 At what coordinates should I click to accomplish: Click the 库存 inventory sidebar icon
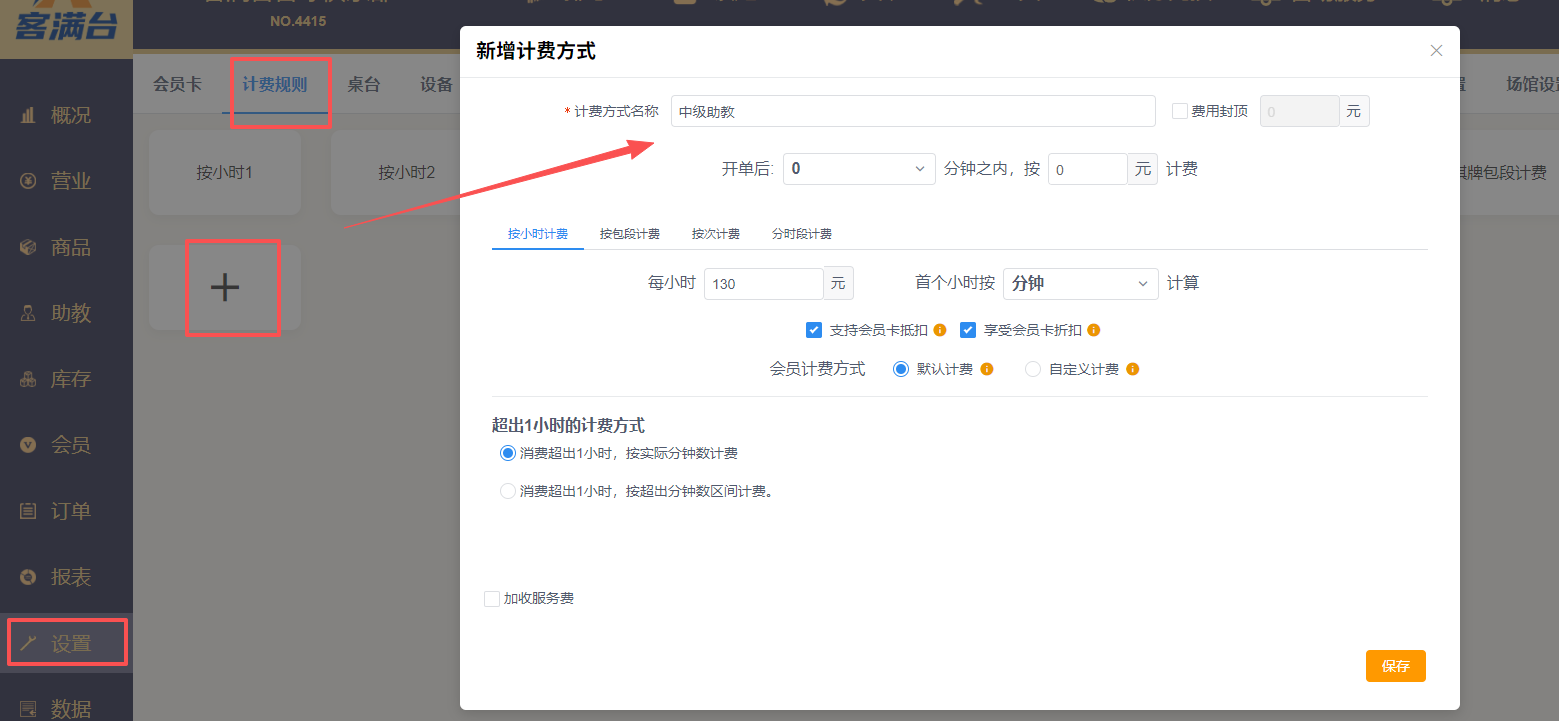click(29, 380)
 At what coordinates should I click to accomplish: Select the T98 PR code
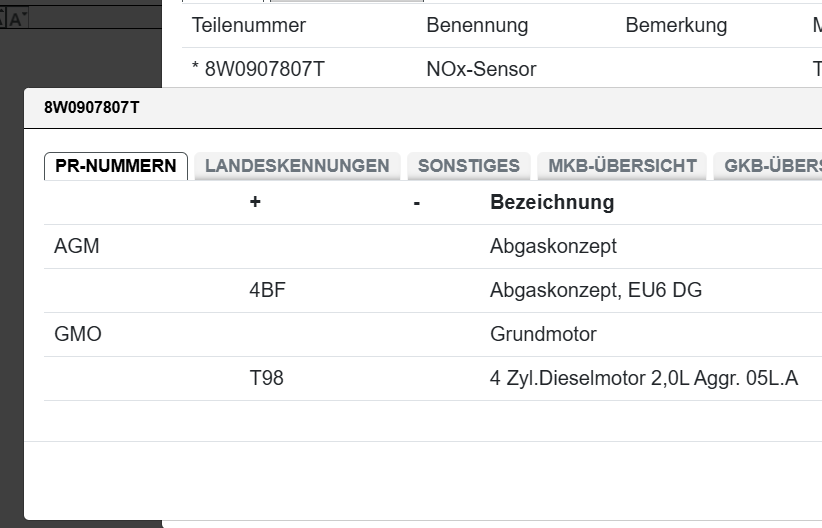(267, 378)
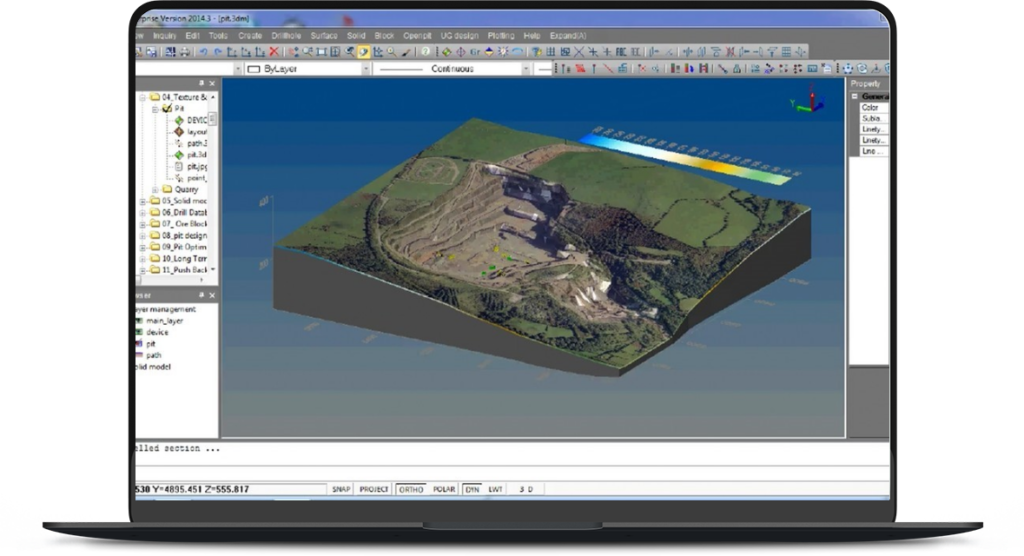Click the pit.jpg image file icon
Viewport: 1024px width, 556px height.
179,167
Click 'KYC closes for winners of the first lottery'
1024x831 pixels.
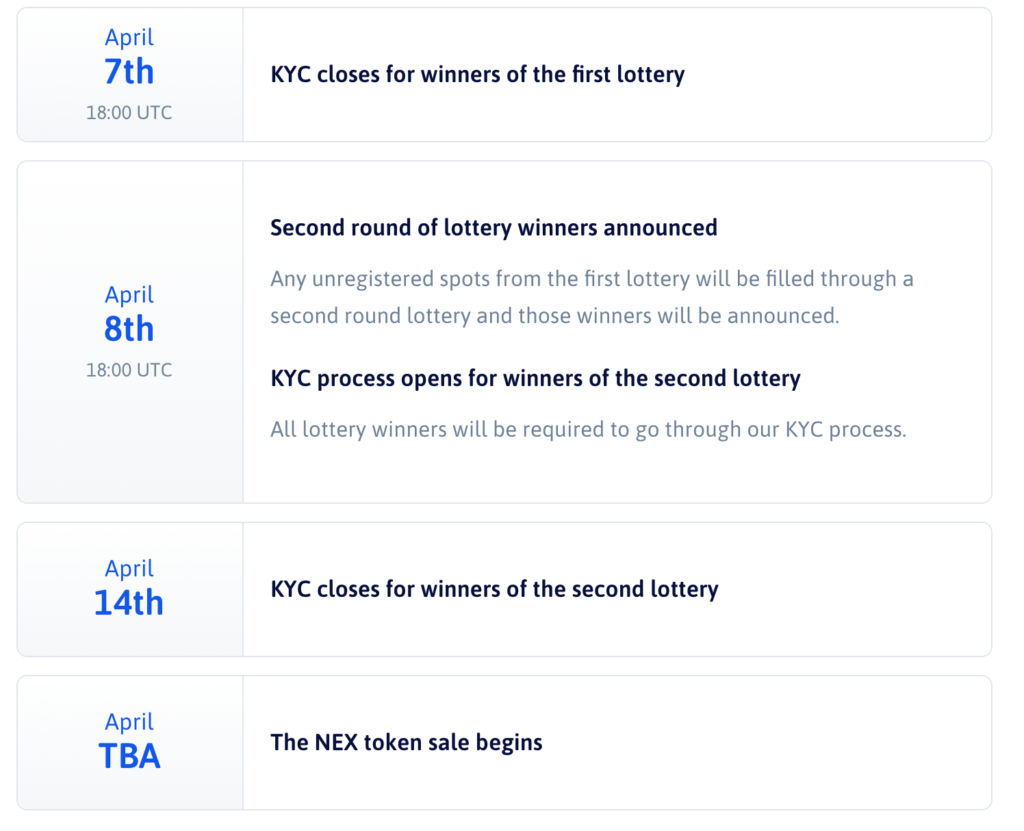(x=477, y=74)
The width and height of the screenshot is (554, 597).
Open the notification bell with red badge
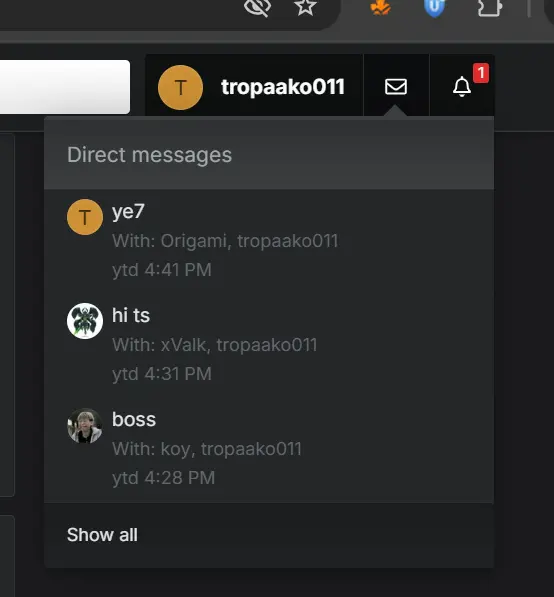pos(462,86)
...
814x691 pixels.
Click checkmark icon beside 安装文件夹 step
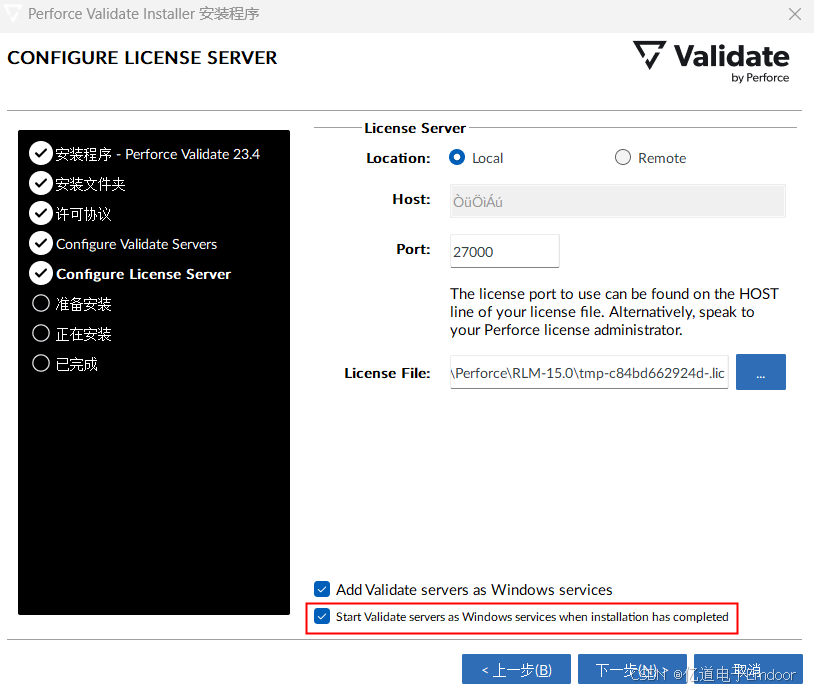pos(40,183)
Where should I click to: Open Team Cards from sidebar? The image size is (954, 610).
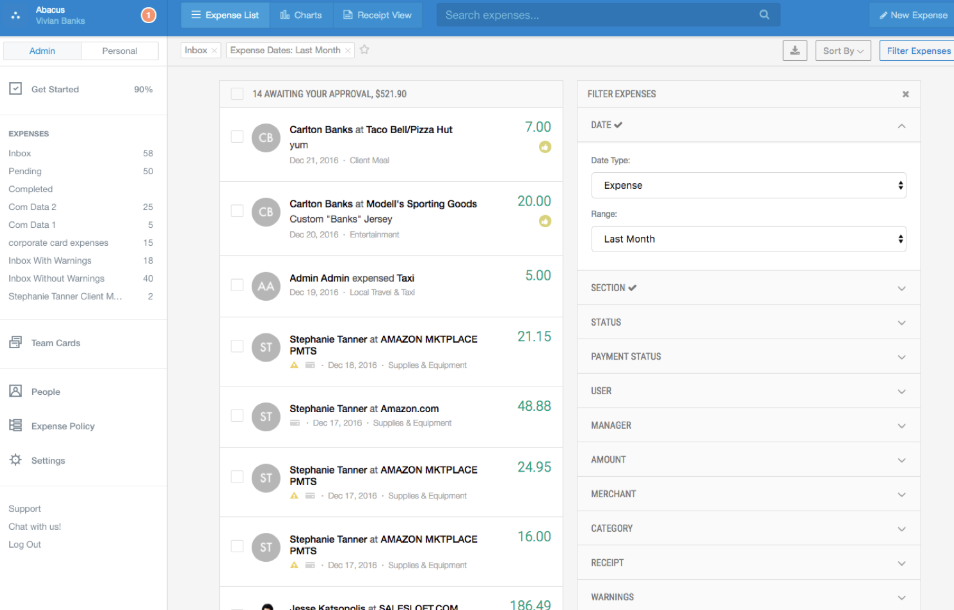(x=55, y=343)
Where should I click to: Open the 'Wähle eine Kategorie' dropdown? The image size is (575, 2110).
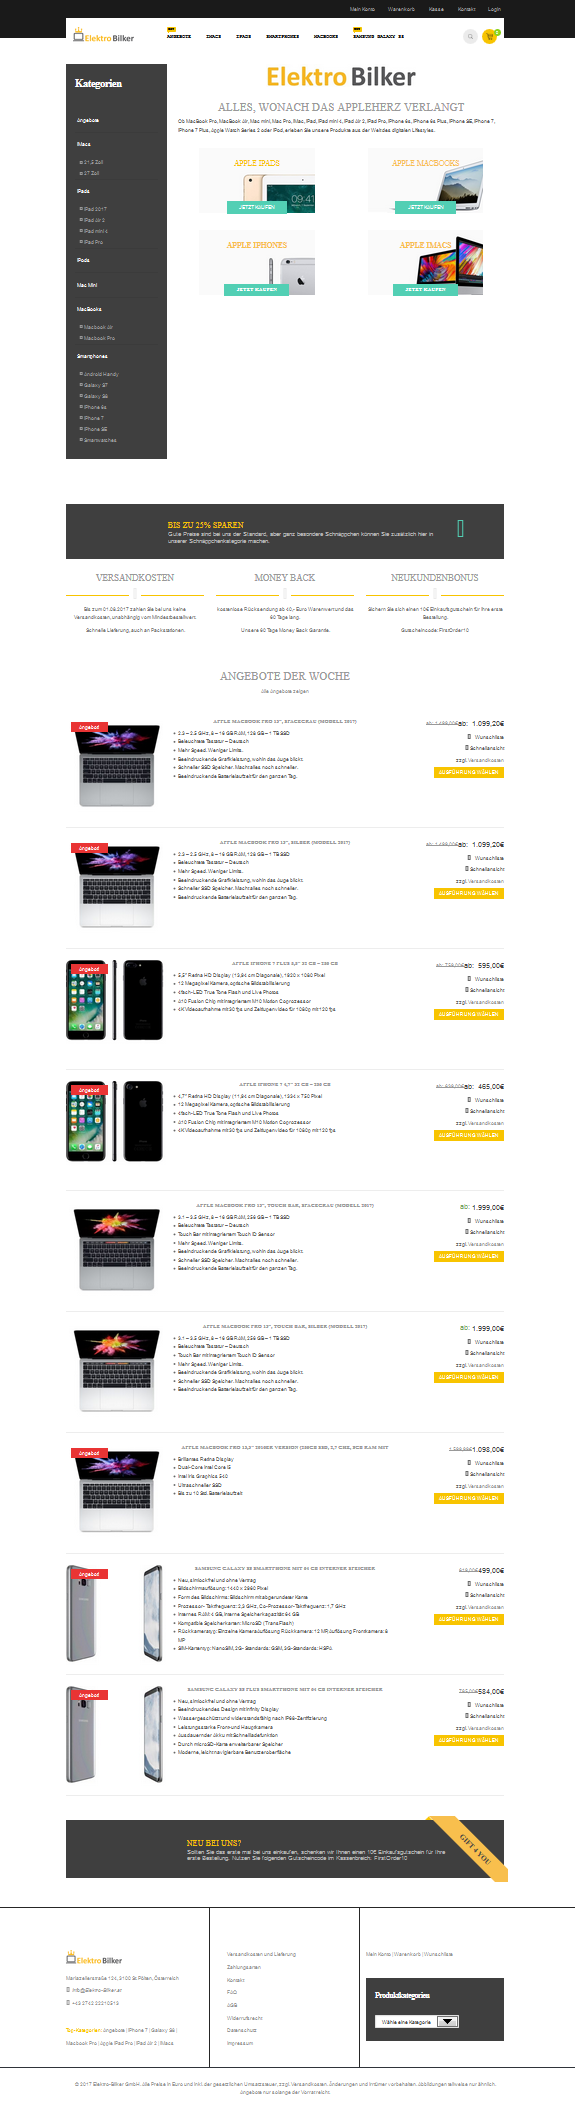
--
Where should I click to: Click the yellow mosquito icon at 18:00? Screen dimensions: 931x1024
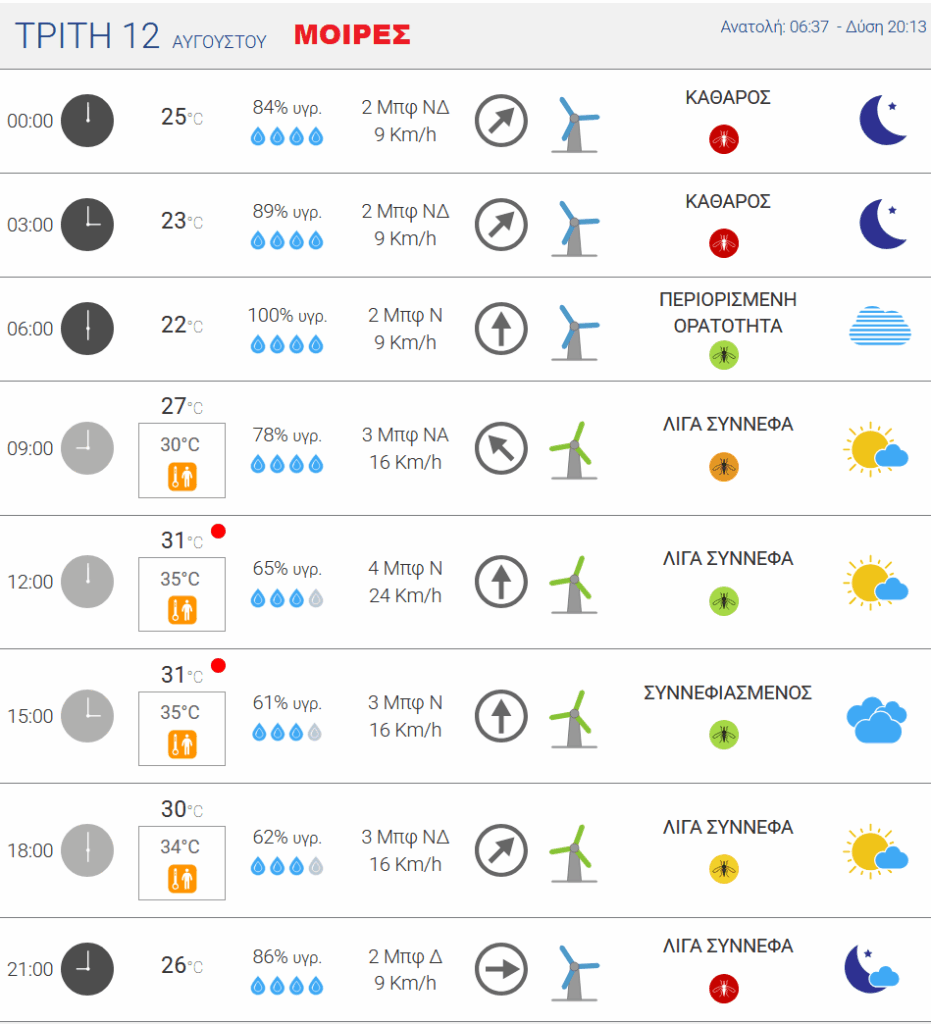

— Task to carry out —
How would the lines above read from the one with "Click checkmark icon beside 安装文件夹 step" to the one with "Where should I click to: Open the", inclusive, with no pictures? Write them out exactly.

— Answer box —
Click checkmark icon beside 安装文件夹 step
pos(40,183)
Where should I click to: Open Team Cards from sidebar? The image size is (954, 610).
(x=55, y=343)
Where should I click to: Open the 'Wähle eine Kategorie' dropdown? The image size is (575, 2110).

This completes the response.